ABOUT THIS TASK: Please repeat, exactly and without pictures, the lines of the entries below that run from the one containing "Image resolution: width=588" through the one containing "The height and width of the screenshot is (360, 640).".
** Opening PROVIDED MATERIAL block **
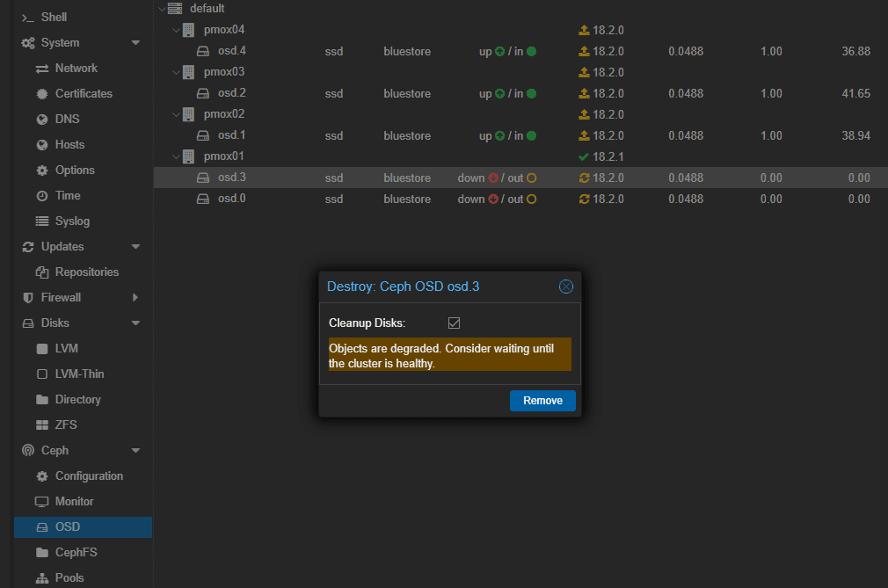The width and height of the screenshot is (888, 588).
Task: Click the Network arrows icon in sidebar
Action: point(42,69)
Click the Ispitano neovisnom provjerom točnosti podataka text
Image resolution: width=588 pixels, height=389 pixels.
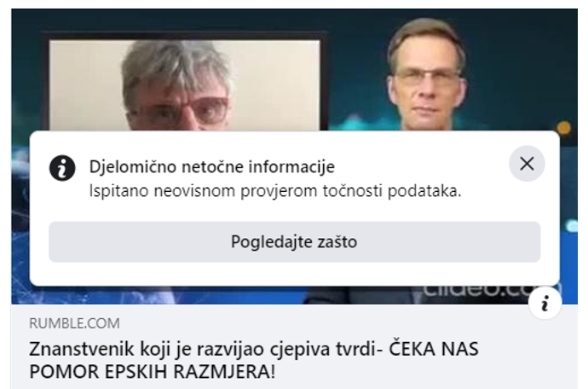275,191
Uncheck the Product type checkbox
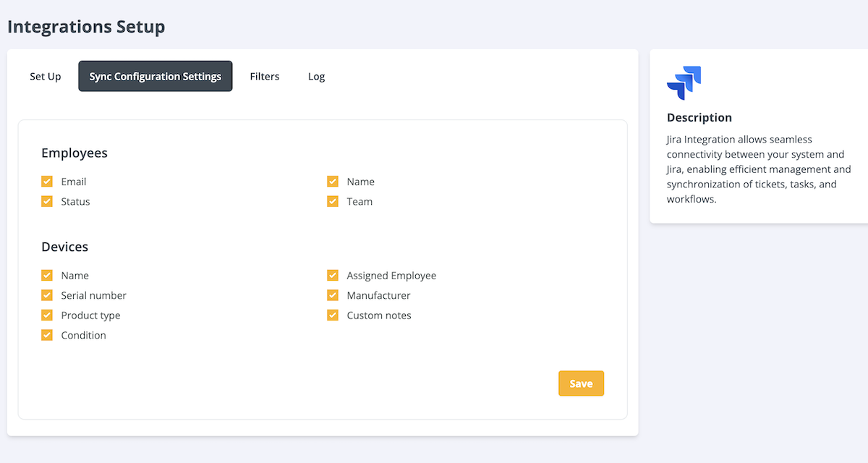The height and width of the screenshot is (463, 868). pos(47,315)
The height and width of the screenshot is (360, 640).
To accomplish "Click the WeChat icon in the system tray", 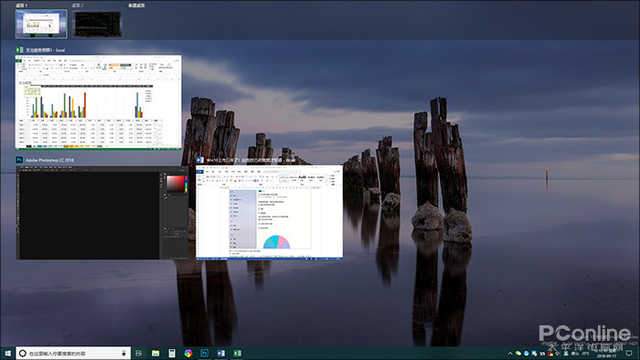I will (x=518, y=353).
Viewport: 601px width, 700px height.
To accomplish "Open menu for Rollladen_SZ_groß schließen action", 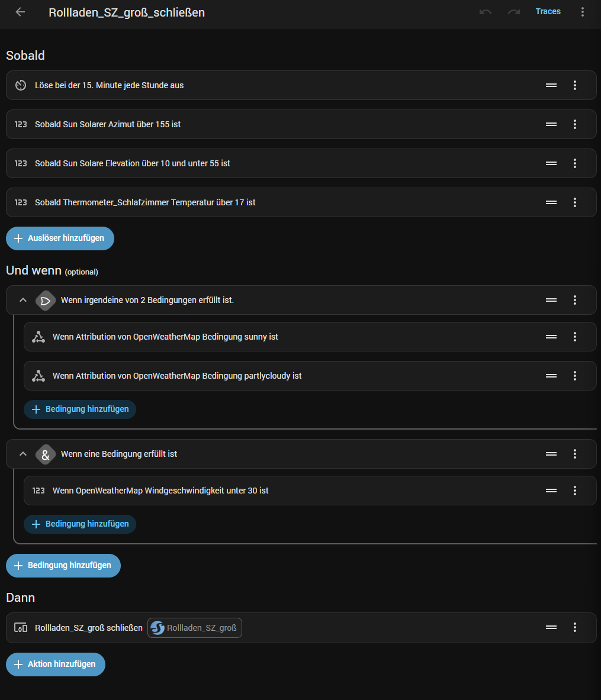I will [x=574, y=627].
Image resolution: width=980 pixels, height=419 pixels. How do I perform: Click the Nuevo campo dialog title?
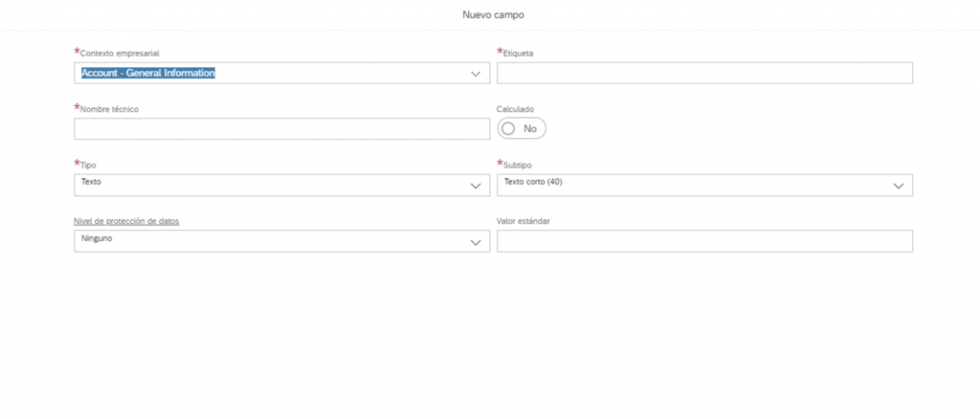click(x=493, y=14)
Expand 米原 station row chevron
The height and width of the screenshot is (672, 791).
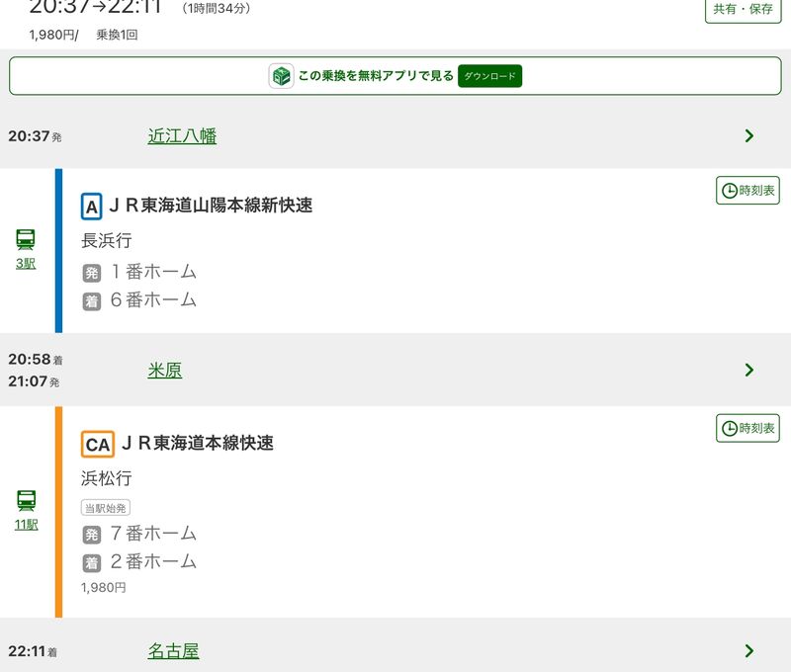point(748,370)
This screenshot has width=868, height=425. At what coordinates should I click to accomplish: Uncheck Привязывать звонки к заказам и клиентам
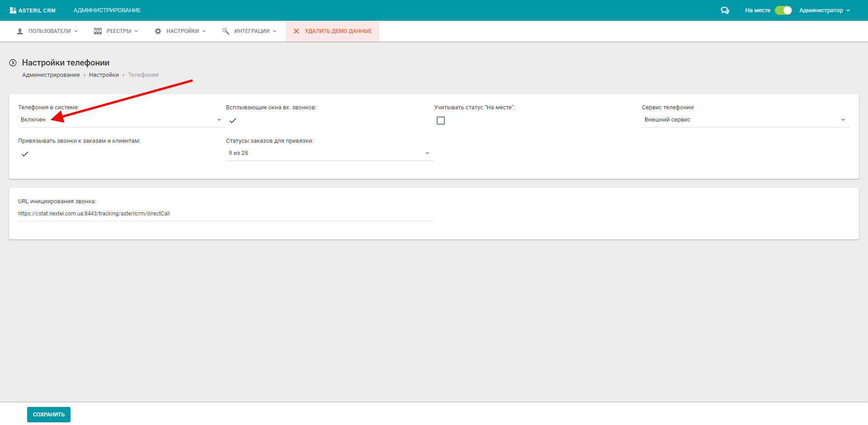click(x=25, y=154)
** Closing PROVIDED MATERIAL block **
TASK OUTPUT:
Image resolution: width=588 pixels, height=389 pixels.
275,191
Uncheck the Product type checkbox
The height and width of the screenshot is (463, 868). pos(47,315)
The height and width of the screenshot is (360, 640).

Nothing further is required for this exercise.